İstenen: Bask ülkesindeki bir malikaneyi anlatan alıntıya göre Xuçka bu evde kaç yıldır yaşıyor?

Sunulan alıntı:

────────────────

Fransa’nın güney-batısın­da, Bask ülkesinde, güzel mi güzel bir kasaba­da, bir malika­nenin üç saki­ni. Saki­ni dediy­sem de aslın­da onlar bu malika­nenin sahip­leri, zira günün ayarını onlar yapıyor.


Türkçe | Français

Bu sabah da hemen hemen bütün sabahlar gibi kapım­da pati­leri ile kapıya doku­narak “hay­di Erco kalk, ben açım” diyen Soré’nin bağırışları ile uyandım. Kışın Soré ve Çiya malika­nenin bir­in­ci katın­da, kuyruk­lu piyanonun olduğu, şömineyi yak­tığımız büyükçe salon­da uyurlardı, o zaman­lar biraz daha rahat oluy­or­du ben­im için, zira biy­olo­jik saa­time göre uyanıp aşağıya iner, ve sabah için yiye­cek­leri­ni verirdim. Ancak havaların ısın­ması ile bütün salon­lar, odalar, çatı katı dahil her yere yerleştiler.

Şim­di biraz kendi­leri­ni tanı­tayım. Xuç­ka oni­ki yıldır, bebek­liğin­den beri bu evde yaşar. Ade­ta, evin insan ahal­isi, “Joseph ve Samuel’i ben büyüt­tüm” havaların­da. Sanırım bizde bir yılın karşılığı onlar­da çarpı yedi oluyor.

────────────────

Veri kesiti:
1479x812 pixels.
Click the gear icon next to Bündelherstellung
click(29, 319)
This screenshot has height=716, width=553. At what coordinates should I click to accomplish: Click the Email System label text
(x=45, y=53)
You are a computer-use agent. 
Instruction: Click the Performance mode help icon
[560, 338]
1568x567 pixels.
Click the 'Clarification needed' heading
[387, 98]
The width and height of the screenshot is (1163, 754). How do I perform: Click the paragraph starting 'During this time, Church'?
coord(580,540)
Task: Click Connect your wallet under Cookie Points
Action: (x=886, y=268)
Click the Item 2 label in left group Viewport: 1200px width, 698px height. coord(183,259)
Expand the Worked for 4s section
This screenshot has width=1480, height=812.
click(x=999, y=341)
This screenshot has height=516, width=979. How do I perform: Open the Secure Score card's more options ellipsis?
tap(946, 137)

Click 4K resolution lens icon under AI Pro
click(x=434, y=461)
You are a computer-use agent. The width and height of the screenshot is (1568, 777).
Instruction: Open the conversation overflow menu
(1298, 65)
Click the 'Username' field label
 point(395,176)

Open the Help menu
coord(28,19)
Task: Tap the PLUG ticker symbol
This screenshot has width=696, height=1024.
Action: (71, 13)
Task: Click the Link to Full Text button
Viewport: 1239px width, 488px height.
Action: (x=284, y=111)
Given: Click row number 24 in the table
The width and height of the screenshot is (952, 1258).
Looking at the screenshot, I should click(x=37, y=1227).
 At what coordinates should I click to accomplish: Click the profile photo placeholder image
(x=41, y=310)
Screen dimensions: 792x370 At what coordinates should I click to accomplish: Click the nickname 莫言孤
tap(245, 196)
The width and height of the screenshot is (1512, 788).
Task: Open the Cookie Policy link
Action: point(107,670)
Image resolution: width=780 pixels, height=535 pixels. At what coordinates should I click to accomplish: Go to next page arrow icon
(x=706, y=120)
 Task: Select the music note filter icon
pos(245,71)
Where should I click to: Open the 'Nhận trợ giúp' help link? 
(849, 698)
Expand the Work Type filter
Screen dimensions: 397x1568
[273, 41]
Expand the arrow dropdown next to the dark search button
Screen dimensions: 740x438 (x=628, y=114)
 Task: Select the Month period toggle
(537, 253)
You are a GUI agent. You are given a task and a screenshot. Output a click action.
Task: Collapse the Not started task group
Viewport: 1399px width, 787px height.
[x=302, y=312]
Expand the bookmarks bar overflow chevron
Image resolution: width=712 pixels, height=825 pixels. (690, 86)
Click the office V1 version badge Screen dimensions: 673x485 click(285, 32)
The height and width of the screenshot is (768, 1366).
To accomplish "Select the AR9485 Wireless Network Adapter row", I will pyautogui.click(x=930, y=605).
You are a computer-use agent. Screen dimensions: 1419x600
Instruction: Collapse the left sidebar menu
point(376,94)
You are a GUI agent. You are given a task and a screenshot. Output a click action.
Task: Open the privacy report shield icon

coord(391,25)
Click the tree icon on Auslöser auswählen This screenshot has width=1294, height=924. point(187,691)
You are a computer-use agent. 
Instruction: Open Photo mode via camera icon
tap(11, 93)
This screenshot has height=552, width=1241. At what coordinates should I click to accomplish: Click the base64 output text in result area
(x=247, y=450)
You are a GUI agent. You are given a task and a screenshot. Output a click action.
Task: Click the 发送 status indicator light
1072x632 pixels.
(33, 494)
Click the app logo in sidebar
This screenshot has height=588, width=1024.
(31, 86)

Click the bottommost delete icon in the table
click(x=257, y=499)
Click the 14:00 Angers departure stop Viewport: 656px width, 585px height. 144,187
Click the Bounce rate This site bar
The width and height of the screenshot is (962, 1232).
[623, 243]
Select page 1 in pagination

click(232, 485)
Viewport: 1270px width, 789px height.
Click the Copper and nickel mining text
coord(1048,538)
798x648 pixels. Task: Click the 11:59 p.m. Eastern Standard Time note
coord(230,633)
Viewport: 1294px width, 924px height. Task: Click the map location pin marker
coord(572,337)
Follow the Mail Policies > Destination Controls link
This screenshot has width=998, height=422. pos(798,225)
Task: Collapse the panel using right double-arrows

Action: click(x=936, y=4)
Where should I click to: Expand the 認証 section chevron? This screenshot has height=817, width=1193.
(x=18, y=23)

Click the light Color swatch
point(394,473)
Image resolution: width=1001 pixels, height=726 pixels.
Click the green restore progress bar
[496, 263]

────────────────

Alıştırma sonucu: Xuçka on iki yıldır, bebekliğinden beri bu evde yaşıyor.